Francesco de Martino (31 May 1907 – 18 November 2002) was an Italian jurist, politician, lifetime senator (1991–2002) and former Vice President of the Council of Ministers. He was considered by many to be the conscience of the Italian Socialist Party.

Biography
De Martino was born on May 31, 1907 in Naples, Italy. He graduated from the law school Federico II in Naples, and, under the guidance of Enrico De Nicola, embarked on the study of law and economics and became a distinguished scholar of Roman law.

Emeritus Professor of law at the law school Federico II in Naples, he published several tomes, among which, the History of the Roman Constitution (in six tomes, which was compared for his monumental significance to the "Staatsrecht" by Theodor Mommsen) and the Economic History of Ancient Rome; his publications were translated in English, Spanish, German, French and Chinese.

He first joined the Action Party (an anti-fascist political party) in 1943, and then joined the reconstituted Socialist party in 1945.

At the first elections of the new Italian Republic in 1948, he was elected to Parliament with the Popular Front alliance of communists and socialists. He soon won the confidence of party leader Pietro Nenni, to whom he became vice secretary. In 1959 Nenni would entrust De Mortino with leading the socialist magazine Mondoperaio.

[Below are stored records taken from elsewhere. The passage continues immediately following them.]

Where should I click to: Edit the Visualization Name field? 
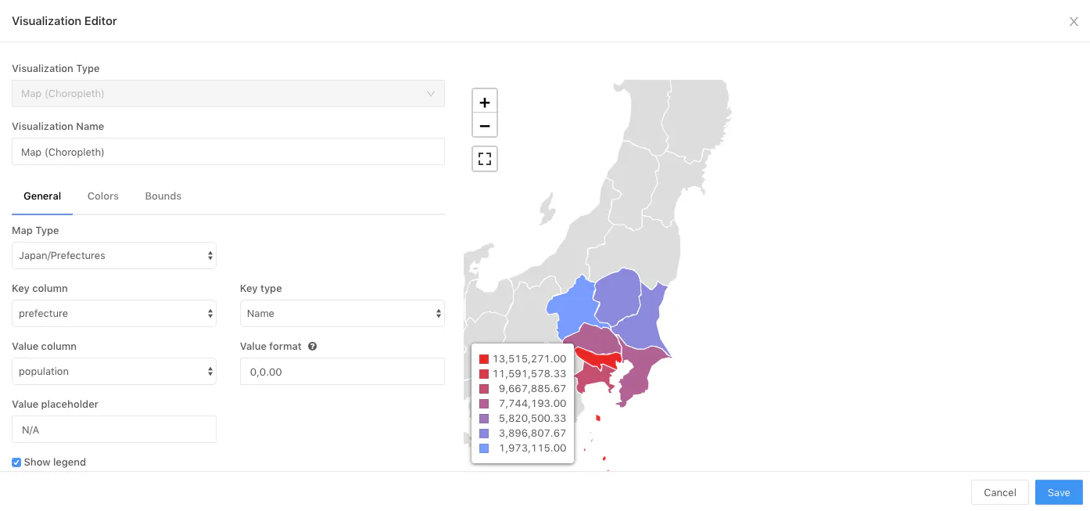[228, 151]
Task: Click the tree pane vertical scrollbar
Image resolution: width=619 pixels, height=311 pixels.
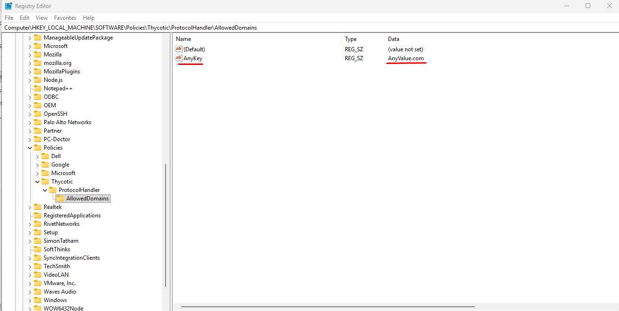Action: pos(166,226)
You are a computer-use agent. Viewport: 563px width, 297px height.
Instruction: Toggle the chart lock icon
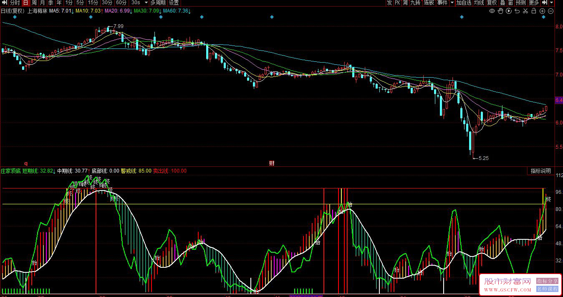tap(535, 11)
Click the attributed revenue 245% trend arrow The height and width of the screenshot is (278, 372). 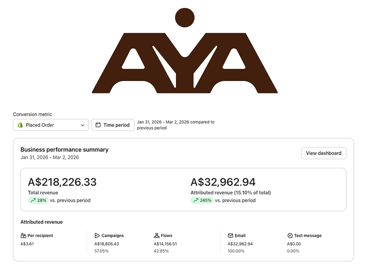(x=196, y=201)
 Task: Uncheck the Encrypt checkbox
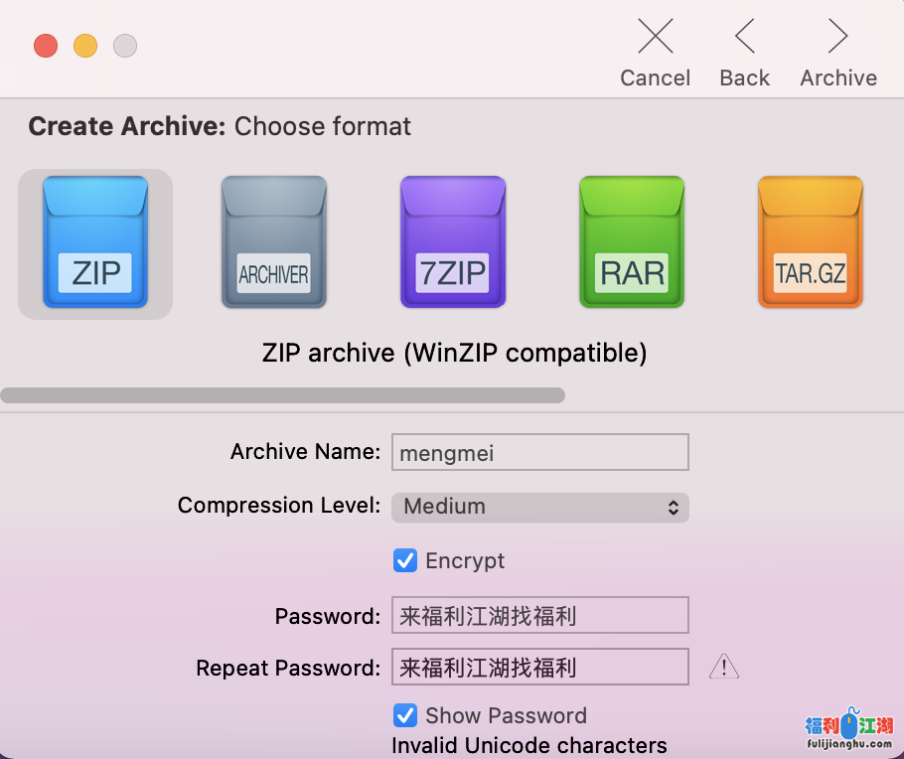tap(405, 560)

De Martino served as Deputy Prime Minister during the Rumor I, Rumor III, and Colombo governments.

De Martino was for two times the PSI's candidate to the presidential elections, in 1971 and 1978. This time, however, the more popular socialist, the former Speaker of the Chamber of Deputies, Sandro Pertini was elected. De Martino candidacy was tarnished when the family paid a 1bn lire ransom for his release his son Guido who was kidnapped by the Camorra for 40 days. The kidnappers were eventually captured, but those behind them were never discovered.

In 1976, he was ousted as party secretary by Bettino Craxi when the PSI lost in the elections falling below 10% for the second time. De Martino became the scapegoat, and Craxi became Italy's first socialist Prime Minister in 1983.

Nonetheless, he continued to be elected to the Parliament, and, on June 1, 1991, was appointed senator for life. After this appointment he joined the post-communist Democrats of the Left. He was dismayed by the demise of the historical socialist party after the corruption under Craxi.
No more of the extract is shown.